§ **What needs to be done**: Look through the data below for the line with "Zur neuen Routine" and the line with "[Facebook] (46, 930)", then output those two and all lines in between, exactly as written.

§ **Exercise material**:
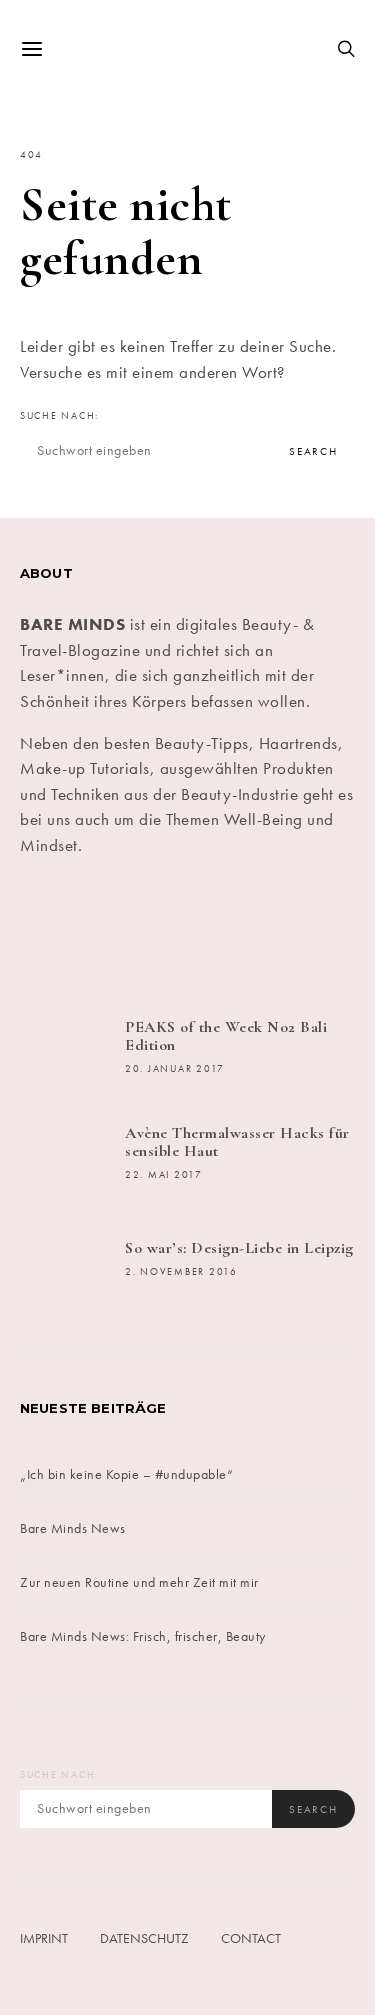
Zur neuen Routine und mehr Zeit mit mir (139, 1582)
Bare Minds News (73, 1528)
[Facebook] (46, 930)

==

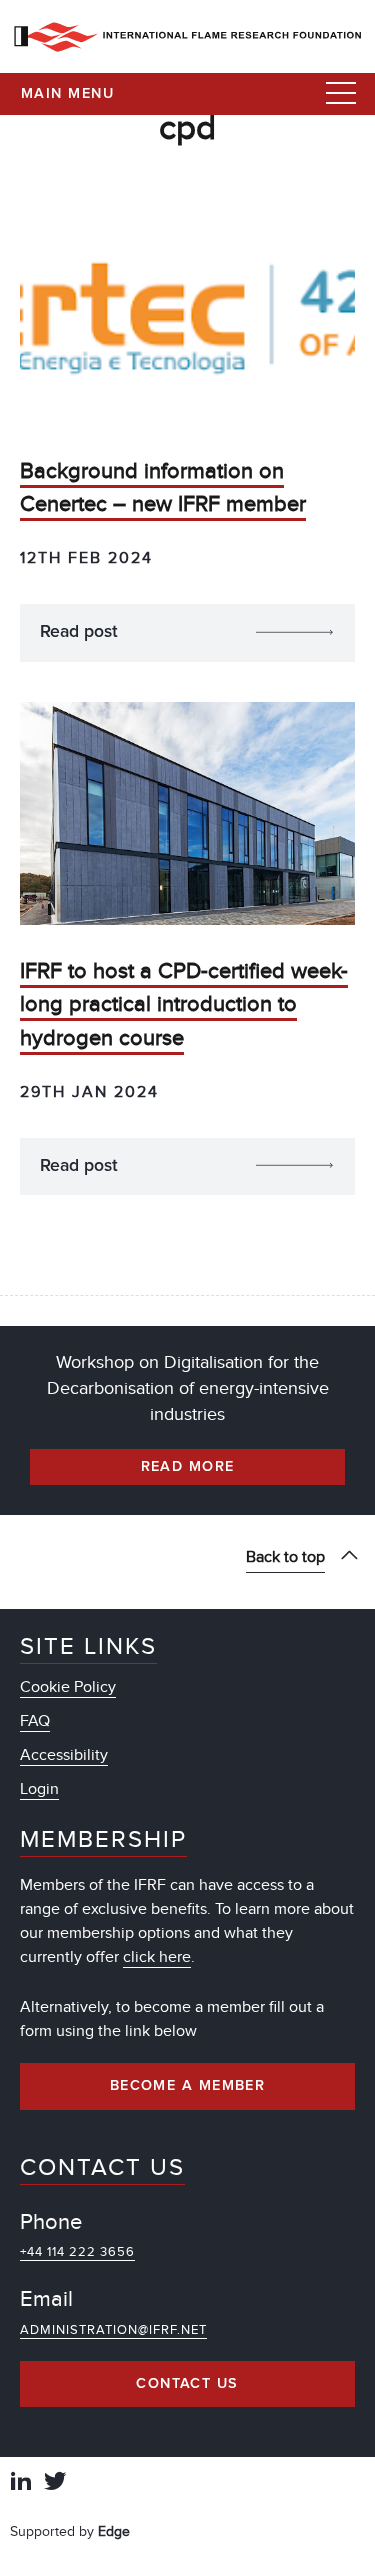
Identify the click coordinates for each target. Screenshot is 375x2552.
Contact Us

...

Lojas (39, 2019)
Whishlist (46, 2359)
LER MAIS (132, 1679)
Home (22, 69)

§ **Completed task**:
Zur neuen Routine und mehr Zeit mit mir (139, 1582)
Bare Minds News (73, 1528)
[Facebook] (46, 930)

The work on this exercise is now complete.